[Records from a data collection]

* * *

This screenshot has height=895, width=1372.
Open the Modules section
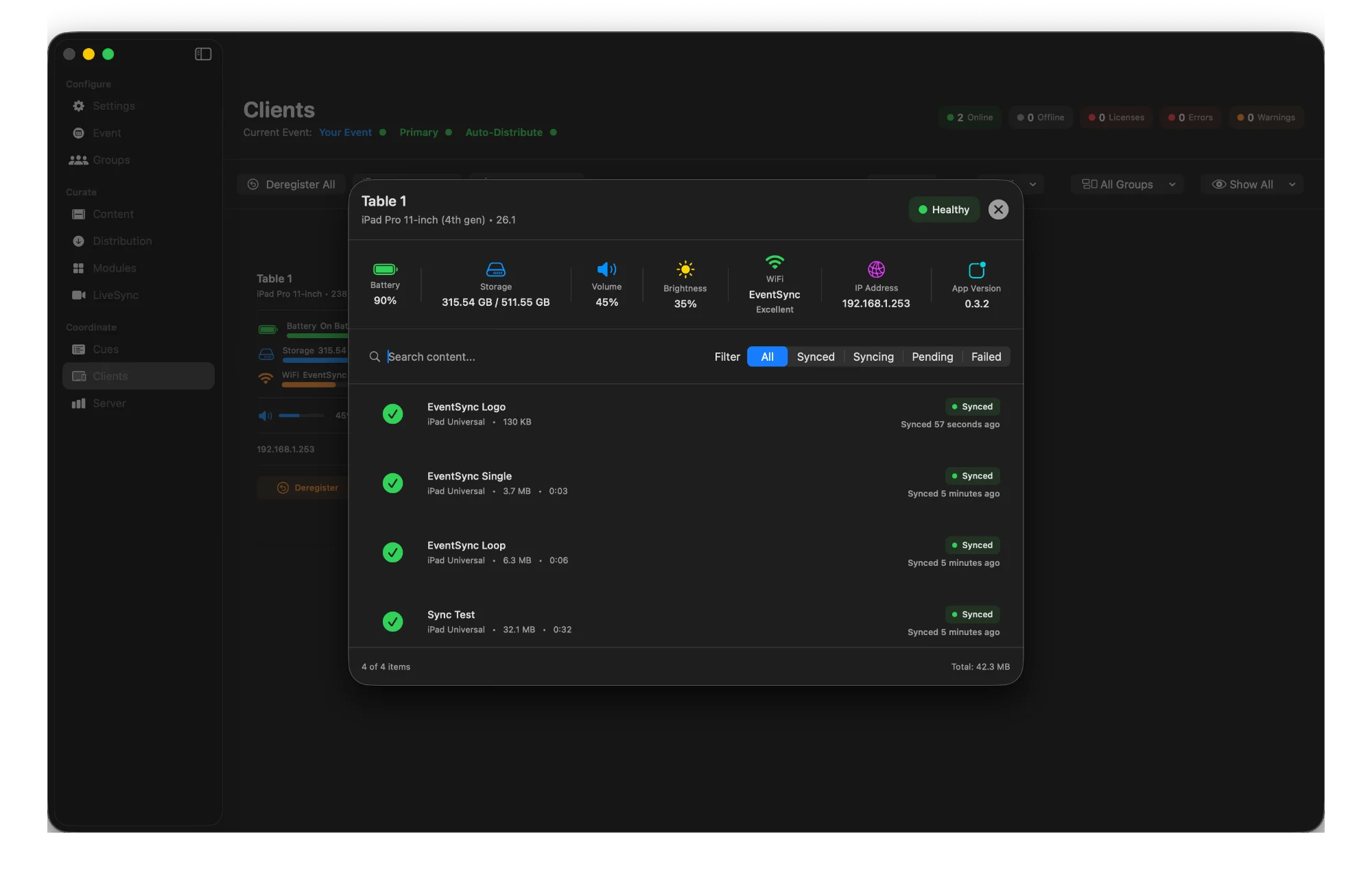point(114,268)

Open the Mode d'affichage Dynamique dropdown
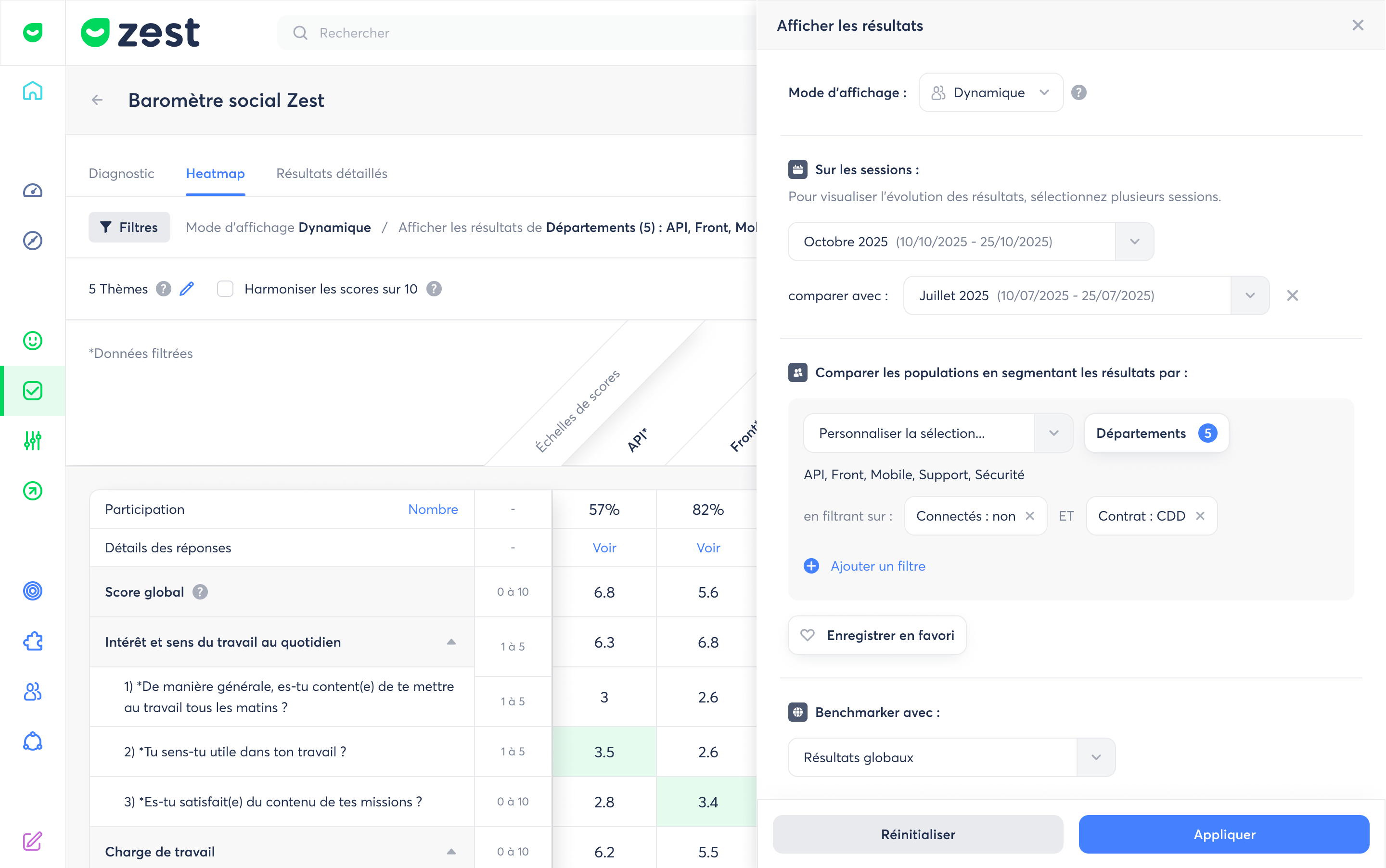tap(990, 92)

* * *

*EXERCISE REQUIREMENTS*:
Pictures in the records above are to be left out of an otherwise exact copy.

*RESULT OF THIS TASK*:
This screenshot has height=895, width=1372.
Open the Modules section
point(114,268)

Open the Mode d'affichage Dynamique dropdown
tap(990, 92)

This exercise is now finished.